Examine each line of the data, and copy the ones containing "page".

Provided material ->
_ _ _
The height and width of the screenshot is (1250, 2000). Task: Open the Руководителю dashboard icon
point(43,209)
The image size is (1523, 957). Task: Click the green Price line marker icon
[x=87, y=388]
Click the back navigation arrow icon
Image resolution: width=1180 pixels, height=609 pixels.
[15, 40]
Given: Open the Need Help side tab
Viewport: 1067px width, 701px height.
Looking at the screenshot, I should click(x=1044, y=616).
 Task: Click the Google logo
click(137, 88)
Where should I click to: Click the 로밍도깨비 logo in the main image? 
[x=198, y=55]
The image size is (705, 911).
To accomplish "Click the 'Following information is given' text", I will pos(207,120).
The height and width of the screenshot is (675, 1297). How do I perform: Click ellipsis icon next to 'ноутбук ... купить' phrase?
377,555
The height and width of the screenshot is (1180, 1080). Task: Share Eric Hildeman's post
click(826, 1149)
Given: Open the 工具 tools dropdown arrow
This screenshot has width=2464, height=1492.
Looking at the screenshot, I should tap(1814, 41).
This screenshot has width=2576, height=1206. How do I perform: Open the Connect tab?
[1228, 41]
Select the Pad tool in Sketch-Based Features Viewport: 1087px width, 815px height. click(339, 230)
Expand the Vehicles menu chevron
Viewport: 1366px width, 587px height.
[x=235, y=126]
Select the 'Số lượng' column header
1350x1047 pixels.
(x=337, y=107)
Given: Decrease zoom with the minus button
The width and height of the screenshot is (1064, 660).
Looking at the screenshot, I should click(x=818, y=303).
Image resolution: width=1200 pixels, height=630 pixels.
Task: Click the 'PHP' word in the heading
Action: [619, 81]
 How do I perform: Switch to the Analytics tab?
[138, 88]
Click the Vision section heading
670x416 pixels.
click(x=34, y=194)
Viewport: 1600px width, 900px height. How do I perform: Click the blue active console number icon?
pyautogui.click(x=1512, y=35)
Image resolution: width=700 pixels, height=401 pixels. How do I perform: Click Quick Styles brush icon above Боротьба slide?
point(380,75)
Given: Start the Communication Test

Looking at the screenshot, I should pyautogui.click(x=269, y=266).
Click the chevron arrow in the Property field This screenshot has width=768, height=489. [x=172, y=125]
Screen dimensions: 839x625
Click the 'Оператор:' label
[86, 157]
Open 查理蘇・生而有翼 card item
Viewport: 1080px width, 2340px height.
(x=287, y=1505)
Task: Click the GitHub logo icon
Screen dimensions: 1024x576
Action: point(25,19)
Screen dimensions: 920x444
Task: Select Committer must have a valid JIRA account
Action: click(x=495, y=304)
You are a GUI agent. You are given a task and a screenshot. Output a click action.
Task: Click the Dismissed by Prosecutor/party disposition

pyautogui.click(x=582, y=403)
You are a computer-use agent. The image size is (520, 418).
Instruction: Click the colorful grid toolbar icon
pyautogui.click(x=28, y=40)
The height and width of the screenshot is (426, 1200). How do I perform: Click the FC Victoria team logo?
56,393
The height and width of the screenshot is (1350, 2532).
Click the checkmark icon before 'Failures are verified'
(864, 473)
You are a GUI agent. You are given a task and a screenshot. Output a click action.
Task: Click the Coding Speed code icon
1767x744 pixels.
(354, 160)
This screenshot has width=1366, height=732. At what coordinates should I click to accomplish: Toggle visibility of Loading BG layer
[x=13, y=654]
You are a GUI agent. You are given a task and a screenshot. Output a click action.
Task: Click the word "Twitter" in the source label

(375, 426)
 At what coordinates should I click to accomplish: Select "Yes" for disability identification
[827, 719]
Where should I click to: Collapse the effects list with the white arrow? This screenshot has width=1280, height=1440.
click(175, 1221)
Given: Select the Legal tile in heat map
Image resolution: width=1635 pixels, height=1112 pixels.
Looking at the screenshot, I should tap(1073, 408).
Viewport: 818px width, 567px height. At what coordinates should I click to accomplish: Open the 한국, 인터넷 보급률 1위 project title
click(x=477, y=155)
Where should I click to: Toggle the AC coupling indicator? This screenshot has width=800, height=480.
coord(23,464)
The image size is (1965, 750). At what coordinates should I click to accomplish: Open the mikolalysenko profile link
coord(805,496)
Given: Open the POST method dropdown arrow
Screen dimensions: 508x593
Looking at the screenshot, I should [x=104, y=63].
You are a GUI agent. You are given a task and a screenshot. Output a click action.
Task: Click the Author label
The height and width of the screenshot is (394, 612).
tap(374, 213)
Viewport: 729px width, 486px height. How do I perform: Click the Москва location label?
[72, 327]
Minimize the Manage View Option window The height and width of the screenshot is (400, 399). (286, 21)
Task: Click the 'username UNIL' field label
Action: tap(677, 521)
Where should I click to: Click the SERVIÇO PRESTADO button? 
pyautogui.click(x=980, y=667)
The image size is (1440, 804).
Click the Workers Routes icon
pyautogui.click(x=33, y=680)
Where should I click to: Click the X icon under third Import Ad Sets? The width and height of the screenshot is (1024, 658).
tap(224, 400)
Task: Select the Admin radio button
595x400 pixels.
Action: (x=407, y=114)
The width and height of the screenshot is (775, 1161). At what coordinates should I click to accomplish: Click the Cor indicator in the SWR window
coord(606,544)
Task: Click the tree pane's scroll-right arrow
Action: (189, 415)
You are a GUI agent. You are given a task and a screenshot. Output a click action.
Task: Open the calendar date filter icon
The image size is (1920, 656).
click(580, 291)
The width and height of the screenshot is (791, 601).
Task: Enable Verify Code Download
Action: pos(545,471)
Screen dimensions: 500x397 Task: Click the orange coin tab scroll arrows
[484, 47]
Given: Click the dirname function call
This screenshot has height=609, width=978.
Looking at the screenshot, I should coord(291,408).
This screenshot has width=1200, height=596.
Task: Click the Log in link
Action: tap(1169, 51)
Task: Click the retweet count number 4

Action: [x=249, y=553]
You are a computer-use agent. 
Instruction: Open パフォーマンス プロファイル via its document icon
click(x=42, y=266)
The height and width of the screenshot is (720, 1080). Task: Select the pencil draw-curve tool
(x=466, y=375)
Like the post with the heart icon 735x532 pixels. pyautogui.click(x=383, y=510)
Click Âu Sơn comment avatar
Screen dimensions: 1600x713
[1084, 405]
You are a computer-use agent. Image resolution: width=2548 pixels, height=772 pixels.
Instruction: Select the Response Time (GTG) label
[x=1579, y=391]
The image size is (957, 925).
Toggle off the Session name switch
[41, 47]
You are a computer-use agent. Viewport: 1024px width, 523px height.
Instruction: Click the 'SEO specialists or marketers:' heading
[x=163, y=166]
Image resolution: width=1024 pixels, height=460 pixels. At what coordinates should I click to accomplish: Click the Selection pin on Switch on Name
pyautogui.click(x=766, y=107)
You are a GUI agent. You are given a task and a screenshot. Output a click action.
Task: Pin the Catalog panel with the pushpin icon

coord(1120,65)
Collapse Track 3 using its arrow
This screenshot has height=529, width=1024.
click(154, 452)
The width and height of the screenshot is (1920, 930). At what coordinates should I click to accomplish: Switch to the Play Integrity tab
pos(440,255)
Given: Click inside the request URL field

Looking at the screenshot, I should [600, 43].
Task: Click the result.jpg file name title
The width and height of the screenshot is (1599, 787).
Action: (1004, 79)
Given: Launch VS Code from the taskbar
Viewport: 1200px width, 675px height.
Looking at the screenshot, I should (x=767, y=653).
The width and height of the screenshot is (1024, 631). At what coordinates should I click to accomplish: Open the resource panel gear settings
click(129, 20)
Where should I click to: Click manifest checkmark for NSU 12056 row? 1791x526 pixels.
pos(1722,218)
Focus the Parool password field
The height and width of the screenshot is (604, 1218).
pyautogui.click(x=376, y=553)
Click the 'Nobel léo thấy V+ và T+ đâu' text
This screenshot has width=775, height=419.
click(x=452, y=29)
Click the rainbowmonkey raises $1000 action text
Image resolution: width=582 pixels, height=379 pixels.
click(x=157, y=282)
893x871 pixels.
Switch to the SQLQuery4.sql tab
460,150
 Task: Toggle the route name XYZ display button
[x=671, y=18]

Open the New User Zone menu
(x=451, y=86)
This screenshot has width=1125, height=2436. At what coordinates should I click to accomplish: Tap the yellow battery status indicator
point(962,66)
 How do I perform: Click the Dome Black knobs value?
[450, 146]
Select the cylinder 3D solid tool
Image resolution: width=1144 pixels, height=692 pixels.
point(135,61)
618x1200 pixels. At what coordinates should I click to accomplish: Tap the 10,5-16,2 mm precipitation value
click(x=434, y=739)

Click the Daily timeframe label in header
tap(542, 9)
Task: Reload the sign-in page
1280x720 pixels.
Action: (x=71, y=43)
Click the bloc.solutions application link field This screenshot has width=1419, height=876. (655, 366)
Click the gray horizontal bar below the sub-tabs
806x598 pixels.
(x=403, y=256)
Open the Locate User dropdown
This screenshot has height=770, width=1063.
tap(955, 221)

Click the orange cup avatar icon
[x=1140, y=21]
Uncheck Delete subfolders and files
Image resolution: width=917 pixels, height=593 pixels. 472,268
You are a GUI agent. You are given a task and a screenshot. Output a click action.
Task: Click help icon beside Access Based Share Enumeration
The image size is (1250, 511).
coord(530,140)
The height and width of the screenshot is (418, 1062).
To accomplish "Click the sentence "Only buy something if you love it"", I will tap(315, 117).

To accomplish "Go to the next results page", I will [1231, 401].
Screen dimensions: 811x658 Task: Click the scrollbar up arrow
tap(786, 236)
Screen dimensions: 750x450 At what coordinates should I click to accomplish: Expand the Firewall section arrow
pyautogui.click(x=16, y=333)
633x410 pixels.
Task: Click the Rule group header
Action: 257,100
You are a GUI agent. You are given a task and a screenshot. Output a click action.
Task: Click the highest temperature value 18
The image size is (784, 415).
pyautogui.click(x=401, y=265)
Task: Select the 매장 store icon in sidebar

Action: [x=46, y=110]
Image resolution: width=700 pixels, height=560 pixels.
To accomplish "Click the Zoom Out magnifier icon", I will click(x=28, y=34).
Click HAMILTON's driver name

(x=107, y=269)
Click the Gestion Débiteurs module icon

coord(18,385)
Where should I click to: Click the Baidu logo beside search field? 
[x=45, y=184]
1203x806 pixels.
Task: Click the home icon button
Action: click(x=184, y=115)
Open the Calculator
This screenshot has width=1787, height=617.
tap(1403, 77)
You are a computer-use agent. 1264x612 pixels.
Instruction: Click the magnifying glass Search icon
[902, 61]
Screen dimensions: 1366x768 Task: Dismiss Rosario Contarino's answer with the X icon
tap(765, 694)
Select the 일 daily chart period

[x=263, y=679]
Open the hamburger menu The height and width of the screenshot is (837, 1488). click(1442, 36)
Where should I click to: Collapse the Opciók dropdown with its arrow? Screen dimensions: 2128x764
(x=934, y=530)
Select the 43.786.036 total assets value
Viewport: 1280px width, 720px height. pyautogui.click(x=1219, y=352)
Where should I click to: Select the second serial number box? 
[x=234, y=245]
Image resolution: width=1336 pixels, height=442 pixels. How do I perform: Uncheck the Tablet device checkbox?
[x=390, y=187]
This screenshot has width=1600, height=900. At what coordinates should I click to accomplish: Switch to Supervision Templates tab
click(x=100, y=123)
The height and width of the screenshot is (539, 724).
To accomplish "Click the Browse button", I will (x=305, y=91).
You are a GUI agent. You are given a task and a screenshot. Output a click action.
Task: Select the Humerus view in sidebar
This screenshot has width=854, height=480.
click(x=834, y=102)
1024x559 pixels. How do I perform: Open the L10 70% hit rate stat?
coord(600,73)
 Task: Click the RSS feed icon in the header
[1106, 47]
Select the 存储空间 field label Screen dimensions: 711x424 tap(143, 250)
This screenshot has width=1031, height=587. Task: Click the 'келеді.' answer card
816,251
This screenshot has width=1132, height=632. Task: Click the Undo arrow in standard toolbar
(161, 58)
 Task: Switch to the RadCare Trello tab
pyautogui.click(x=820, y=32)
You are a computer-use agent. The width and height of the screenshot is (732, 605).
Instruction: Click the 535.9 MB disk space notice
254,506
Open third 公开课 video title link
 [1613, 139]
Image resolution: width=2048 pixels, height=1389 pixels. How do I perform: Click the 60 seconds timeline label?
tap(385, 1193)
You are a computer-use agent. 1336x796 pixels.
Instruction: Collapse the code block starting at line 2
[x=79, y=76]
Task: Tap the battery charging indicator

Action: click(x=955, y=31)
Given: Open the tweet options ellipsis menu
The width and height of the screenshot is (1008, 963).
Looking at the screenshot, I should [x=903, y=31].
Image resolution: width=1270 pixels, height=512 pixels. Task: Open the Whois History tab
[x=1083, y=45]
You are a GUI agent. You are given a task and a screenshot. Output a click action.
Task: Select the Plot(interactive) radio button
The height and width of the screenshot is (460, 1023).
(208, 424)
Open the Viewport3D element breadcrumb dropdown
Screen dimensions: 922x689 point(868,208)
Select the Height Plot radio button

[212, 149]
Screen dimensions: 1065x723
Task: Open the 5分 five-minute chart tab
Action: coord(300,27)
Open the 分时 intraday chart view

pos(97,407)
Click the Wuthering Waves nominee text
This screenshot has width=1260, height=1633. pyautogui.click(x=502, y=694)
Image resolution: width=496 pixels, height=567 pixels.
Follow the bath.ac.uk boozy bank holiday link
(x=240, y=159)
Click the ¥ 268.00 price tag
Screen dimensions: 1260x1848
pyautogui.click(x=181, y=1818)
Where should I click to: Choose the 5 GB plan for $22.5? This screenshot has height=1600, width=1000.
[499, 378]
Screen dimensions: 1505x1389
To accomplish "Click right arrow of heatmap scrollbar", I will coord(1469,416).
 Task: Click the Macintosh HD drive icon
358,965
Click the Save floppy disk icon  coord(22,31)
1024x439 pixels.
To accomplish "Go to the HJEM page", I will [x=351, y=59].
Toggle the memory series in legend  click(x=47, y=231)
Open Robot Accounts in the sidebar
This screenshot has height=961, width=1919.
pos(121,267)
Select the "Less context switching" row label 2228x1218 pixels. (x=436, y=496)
_ _ _
Reply to the exercise ->
Task: Reload the sign-in page
To accomplish "Go to the next results page", I will [1231, 401].
To accomplish "Go to the HJEM page", I will [x=351, y=59].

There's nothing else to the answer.